What is needed – Which lines below include the string "Marbella"? Please show each one.
==============================
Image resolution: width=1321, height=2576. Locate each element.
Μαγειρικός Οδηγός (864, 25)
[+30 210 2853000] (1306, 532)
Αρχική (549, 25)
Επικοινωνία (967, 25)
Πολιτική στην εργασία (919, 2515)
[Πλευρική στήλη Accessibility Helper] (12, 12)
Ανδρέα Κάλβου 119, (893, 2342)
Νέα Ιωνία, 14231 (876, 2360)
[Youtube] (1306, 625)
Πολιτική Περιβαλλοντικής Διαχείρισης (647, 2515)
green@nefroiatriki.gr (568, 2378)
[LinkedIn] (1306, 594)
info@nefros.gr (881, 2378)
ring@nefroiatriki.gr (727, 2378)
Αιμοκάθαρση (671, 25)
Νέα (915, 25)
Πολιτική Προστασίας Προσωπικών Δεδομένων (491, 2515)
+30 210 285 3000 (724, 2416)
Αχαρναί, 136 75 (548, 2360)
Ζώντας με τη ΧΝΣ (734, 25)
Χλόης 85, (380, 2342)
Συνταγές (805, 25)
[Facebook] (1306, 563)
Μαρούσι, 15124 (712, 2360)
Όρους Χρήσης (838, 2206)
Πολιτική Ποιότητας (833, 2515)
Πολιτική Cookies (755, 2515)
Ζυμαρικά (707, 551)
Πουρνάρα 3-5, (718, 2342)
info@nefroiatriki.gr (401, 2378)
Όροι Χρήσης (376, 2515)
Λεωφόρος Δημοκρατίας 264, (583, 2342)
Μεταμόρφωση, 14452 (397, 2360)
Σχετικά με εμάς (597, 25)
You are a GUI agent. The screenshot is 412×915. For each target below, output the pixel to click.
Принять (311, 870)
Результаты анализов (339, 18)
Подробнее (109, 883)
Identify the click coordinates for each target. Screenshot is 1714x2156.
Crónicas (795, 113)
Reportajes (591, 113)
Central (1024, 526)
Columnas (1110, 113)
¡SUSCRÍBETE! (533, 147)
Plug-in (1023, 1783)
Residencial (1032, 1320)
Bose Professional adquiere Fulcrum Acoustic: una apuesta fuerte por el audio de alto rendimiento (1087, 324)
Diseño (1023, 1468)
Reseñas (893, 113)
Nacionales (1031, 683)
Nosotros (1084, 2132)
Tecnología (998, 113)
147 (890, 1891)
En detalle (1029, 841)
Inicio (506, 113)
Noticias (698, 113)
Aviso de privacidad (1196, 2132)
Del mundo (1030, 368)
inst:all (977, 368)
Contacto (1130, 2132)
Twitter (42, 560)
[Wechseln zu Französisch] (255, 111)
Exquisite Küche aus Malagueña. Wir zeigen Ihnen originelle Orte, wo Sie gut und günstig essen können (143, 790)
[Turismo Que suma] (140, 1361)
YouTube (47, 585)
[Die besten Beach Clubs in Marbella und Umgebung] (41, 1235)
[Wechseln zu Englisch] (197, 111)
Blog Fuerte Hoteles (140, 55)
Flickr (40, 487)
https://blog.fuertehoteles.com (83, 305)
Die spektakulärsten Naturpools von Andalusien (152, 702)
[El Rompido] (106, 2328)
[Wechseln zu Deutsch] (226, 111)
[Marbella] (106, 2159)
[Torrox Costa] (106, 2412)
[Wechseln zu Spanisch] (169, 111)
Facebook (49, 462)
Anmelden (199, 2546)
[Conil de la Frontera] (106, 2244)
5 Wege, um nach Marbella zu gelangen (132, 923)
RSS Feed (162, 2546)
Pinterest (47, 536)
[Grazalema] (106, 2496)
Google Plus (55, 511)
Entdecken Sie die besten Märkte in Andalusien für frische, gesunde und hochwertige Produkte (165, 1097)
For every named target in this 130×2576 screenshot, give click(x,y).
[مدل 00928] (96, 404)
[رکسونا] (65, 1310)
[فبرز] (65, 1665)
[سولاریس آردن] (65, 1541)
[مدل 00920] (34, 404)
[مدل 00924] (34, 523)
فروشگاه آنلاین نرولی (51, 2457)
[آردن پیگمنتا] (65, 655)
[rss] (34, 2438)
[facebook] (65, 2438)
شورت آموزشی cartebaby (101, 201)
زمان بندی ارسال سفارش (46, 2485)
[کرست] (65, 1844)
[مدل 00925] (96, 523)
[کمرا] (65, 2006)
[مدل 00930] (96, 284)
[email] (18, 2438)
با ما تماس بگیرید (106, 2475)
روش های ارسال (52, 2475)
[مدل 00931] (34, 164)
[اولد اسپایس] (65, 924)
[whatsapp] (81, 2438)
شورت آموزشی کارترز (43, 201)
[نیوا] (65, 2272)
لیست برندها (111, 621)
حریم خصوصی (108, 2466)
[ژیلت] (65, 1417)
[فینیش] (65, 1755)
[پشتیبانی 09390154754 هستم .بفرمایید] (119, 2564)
==============================
Result below –
[Die besten Beach Clubs in Marbella und Umgebung] (41, 1235)
[Marbella] (106, 2159)
5 Wege, um nach Marbella zu gelangen (132, 923)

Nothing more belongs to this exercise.